On "gaps"

Discussion in 'Trading' started by skyriderfox, Aug 8, 2006.

  1. gnome

    gnome

    Whenever there is a gap, there is a "gap play". The basic gap plays:

    1. Gap-n-Go
    2. Gap, Fill, Reverse
    3. Gap, Half-fill, Reverse
    4. Gap Up, Test low of opening bar, Reverse Up (or Gap Down, test high of opening bar, Reverse Down)... variations of Gap-n-Go
    5. Gap, Continue a bit, then Crap
    6. Gap-n-Crap

    We never know for sure which it is... need to "play it by ear". It helps to have an idea when a Gap-n-Crap or Gap-n-Go are more likely depending upon where price is on the chart and/or news.
     
    #11     Aug 9, 2006
  2. Cheese

    Cheese

    Thats one for your girlfriend to let you know.

    But seriously, the question, if relevant, is, are gaps filled that same day (preferably without the gap going further from the market Open)?

    If the assumption is that the gap is going to be filled the same day, you are unaware of the pitfuls.
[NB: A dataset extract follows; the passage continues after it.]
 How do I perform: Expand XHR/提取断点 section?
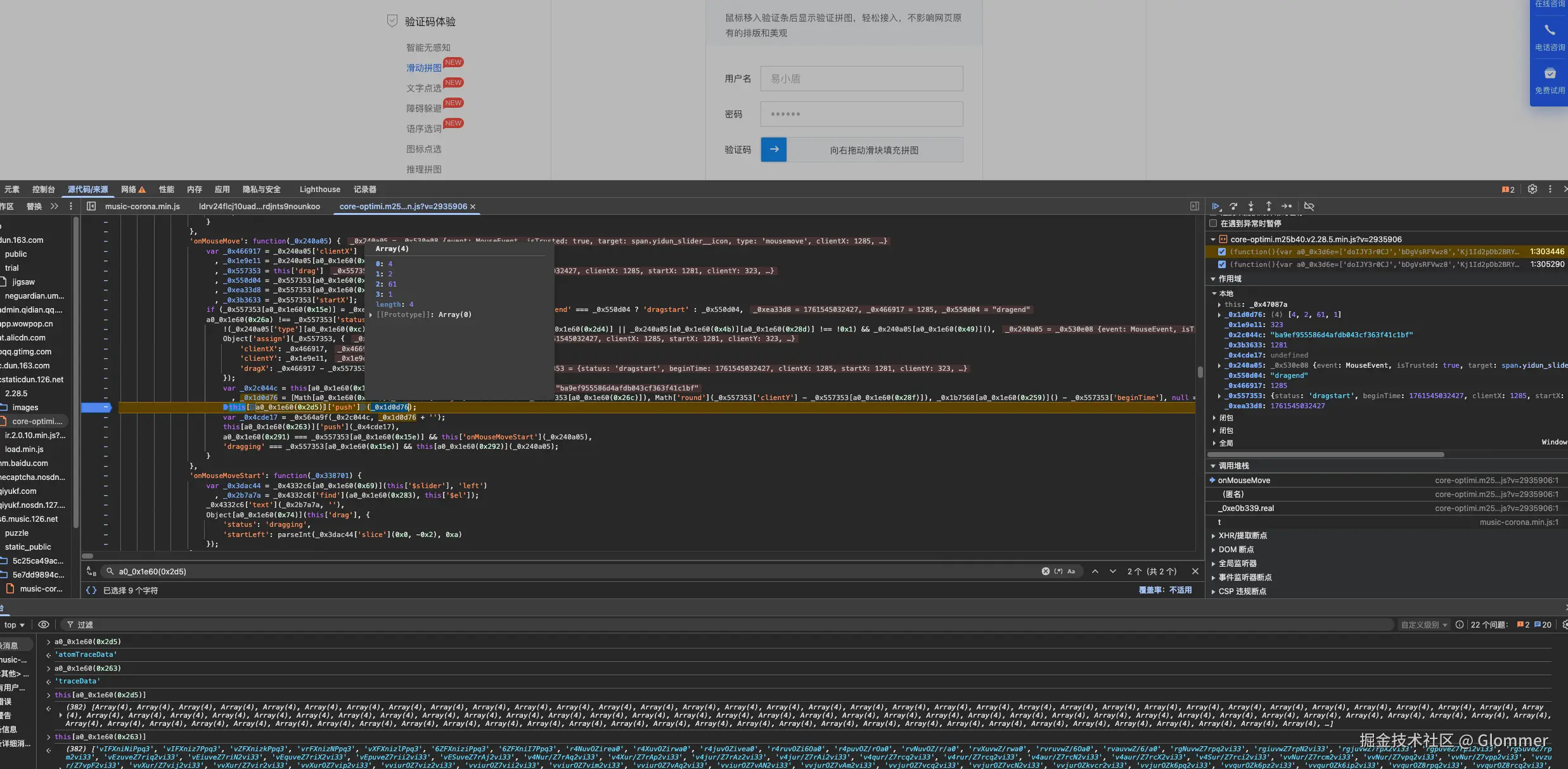[1242, 536]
Gaps sometimes specifically preamble the price moving further in the direction of the gap (eg gap up = market session price up).

    To know what to expect you would have to consider other parameters.
    :)
     
    #12     Aug 15, 2006
  3. juando

    juando

    In John Carter's piece on the CBOT site, he has some interesting comments/observations about trading gaps and the contracts in which gaps are more and less likely to be filled. He observed that Dow gaps get filled with the most consistency because it's gaps usually occur because of news of some sort related to one company -- because the index represents a diverse universe of players, the action of the 49 other companies is likely to bring the whole index back to where "it should" be, i.e., fill the gap. It's a pretty interesting piece. I found it on the Dow page of the CBOT's website -- and no, I don't work for or even know the guy.
     
    #13     Aug 15, 2006
  4. duard

    duard

    With regard to gaps as in much of life the bigger the gap the less likely it is to fill (at least for that day)

    I love filling gaps but that's a story for a different time.
     
    #14     Aug 16, 2006
  5. Statistics for the percentage of NYSE gaps filling the same day by day of the week, from an unknown source I archived years ago are as follows;


    Monday 65%

    Tuesday 77%

    Wednesday 79%

    Thursday 82%

    Friday 78%

    Average of 5 days 79%.

    The preceding suggest probabilites favor fading gaps. As such, they're bait for the mice to take the cheese. However, the preceding doesn't take into account the SIZE of gaps.

    It's safe to ASSUME any gap that remains unfilled for 3 days is going to persist in the direction of the gap. Basically become a moat. Virtually all gaps eventually fill, though as long as yearS.

    Gaps are synthetic price points. Where the specialist CHOOSES to maneuver from. Often he's moving away from a basis established the day before OR ...........to improve his inventory posture.

    Take the amount of the gap, multiply by the amount of shares outstanding, and determine how many millions the specialist evaporated/created with a flick of his wrist.
     
    #15     Aug 16, 2006
  6. duard

    duard

    I suppose that's why trading gaps can be profitable as a "market inefficiency" is created.

    Thanks for the stats.:p
     
    #16     Aug 16, 2006
  7. Depends on what time frame your looking at? Intraday gap fills are in the range of 20% that actually get filled. The longer the frame then the better the odds of a fill.

    Don't forget intraday gaps can make you a lot of money!!!

    I've traded the gaps intraday for over 6 years with success.

    It all depends on your system that you use.
     
    #17     Aug 16, 2006
  8. Arnie

    Arnie

    Has anyone done any research on gaps vis a vis Fair Value? In other words are gaps in the direction of FV more or less likely to be filled?

    Let's say FV is +7.30. What percentage of stocks gapping up reversed versus how many stocks gapping down reversed. I know a lot of the Openings Only strategy is based on FV, but sometimes I think OO's are just a regular old "fade the gap" play.
     
    #18     Aug 16, 2006
  9. craneman

    craneman

    Why does a gap need to be completely filled in order to make money?

    The answer is it doesn't. Even on large gaps that may not get completely filled the same day there is almost always a partial reversal that can still be played. Larger gaps are much higher percentage plays for me as the moves are often more exaggerated both ways.
     
    #19     Aug 16, 2006
  10. neophyte321

    neophyte321 Guest


    on intraday timeframes, I'd imagine you trade in the direction of the gaps..no ? Which timeframe do you find most reliable?